PARTS OF THE EXERCISE:
**a.** Can you condense the paragraph of the data storage text beginning "Although switchDrive creates" into a short list that keeps its main facts?
**b.** Could you reproduce, word for word, the part of the data storage text that opens with the words containing "Although switchDrive creates" and closes with "local hard drive."?

If you are working collaboratively, you will need data exchange options. There are solutions for this at the University of Basel as well.

Researchers who do not have access to the universities infrastructure and therefore cannot use the ITS or sciCORE servers often store their data on personal local devices (notebook, hard drive). They should then ensure that they regularly back up their data (for example to switchdrive) to protect it from loss. They should also protect the device and the data on it from unauthorised access. If you work with sensitive data e.g. personal data, you should always encrypt it.

Although switchDrive creates a backup of the entire system in the emergency case, it does not offer the possibility to restore individual files if they are overwritten or damaged. However, if files are accidentally deleted from the cloud storage, they can be restored within 90 days. If switchDrive is the primary storage location for research data, it should be ensured that a backup of the data exists e.g. on a local hard drive.

We recommend paying attention to good data organisation and documentation already during the research process. This facilitates the work especially in research groups and at the end of the project when the data is to be published and/or archived.

DATASET CONTENT:
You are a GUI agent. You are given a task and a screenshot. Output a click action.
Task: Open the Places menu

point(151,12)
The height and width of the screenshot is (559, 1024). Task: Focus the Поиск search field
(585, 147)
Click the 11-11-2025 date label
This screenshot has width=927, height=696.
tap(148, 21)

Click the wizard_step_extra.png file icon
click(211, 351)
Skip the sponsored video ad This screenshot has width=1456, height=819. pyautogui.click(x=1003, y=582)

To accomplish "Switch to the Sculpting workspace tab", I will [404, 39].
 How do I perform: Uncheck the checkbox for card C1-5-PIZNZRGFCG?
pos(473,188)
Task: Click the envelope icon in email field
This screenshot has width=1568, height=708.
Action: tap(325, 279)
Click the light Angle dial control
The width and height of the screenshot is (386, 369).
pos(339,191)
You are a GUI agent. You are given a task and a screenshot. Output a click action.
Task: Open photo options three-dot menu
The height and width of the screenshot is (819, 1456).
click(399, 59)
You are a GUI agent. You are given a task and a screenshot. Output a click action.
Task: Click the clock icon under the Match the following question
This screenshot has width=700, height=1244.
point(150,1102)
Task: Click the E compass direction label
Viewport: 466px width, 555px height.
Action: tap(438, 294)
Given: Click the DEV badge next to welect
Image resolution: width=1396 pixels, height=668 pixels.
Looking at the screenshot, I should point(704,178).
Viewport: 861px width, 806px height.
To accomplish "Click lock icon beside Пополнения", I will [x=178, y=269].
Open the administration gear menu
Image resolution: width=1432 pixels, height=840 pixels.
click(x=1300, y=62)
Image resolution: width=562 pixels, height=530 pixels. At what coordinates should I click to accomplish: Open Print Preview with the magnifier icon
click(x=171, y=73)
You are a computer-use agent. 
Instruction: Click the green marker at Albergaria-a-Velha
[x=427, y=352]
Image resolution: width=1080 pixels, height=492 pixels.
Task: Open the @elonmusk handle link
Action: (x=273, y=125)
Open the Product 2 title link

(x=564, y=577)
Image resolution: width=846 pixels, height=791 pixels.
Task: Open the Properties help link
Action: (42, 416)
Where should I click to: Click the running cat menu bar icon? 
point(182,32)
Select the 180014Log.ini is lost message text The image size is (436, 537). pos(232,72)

SOLUTIONS TO THE PROBLEMS:
**a.**
- In an emergency, switchDrive backs up the entire system, but it cannot restore individual files that are overwritten or damaged.
- Files accidentally deleted from the cloud storage can be restored within 90 days.
- If switchDrive is the primary storage location for research data, a separate backup should exist, for example on a local hard drive.

**b.**
Although switchDrive creates a backup of the entire system in the emergency case, it does not offer the possibility to restore individual files if they are overwritten or damaged. However, if files are accidentally deleted from the cloud storage, they can be restored within 90 days. If switchDrive is the primary storage location for research data, it should be ensured that a backup of the data exists e.g. on a local hard drive.